§ Provided records:
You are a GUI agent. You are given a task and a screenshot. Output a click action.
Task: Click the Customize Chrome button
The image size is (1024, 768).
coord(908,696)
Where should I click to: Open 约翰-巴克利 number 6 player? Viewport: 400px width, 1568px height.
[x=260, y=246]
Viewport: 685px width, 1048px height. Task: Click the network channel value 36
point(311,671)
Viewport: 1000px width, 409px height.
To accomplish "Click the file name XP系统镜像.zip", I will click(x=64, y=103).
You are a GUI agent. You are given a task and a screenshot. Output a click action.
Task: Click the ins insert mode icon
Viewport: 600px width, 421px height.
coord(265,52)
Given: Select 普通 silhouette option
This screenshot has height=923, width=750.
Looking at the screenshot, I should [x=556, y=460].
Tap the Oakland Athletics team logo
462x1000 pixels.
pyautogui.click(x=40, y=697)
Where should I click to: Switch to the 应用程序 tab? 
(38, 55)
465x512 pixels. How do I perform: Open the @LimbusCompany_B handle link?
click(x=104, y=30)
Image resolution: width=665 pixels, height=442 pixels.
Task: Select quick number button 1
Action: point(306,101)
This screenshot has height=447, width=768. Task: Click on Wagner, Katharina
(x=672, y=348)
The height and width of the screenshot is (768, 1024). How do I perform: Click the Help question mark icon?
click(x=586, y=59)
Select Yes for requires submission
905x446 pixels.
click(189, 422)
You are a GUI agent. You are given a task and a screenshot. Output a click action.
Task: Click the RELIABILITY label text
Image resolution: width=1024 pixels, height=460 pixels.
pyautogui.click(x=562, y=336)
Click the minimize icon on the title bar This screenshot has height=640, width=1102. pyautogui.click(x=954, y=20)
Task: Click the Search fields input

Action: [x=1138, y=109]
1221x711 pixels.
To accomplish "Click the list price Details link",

§ Problem details: Beginning with the line that contains "Where should I click to: Switch", return every line to the end of the listing, unchanged, and nothing else.

§ Task response:
Where should I click to: Switch to the 应用程序 tab? 
(38, 55)
465x512 pixels. How do I perform: Open the @LimbusCompany_B handle link?
click(x=104, y=30)
Image resolution: width=665 pixels, height=442 pixels.
Task: Select quick number button 1
Action: point(306,101)
This screenshot has height=447, width=768. Task: Click on Wagner, Katharina
(x=672, y=348)
The height and width of the screenshot is (768, 1024). How do I perform: Click the Help question mark icon?
click(x=586, y=59)
Select Yes for requires submission
905x446 pixels.
click(189, 422)
You are a GUI agent. You are given a task and a screenshot. Output a click action.
Task: Click the RELIABILITY label text
Image resolution: width=1024 pixels, height=460 pixels.
pyautogui.click(x=562, y=336)
Click the minimize icon on the title bar This screenshot has height=640, width=1102. pyautogui.click(x=954, y=20)
Task: Click the Search fields input

Action: [x=1138, y=109]
1221x711 pixels.
To accomplish "Click the list price Details link",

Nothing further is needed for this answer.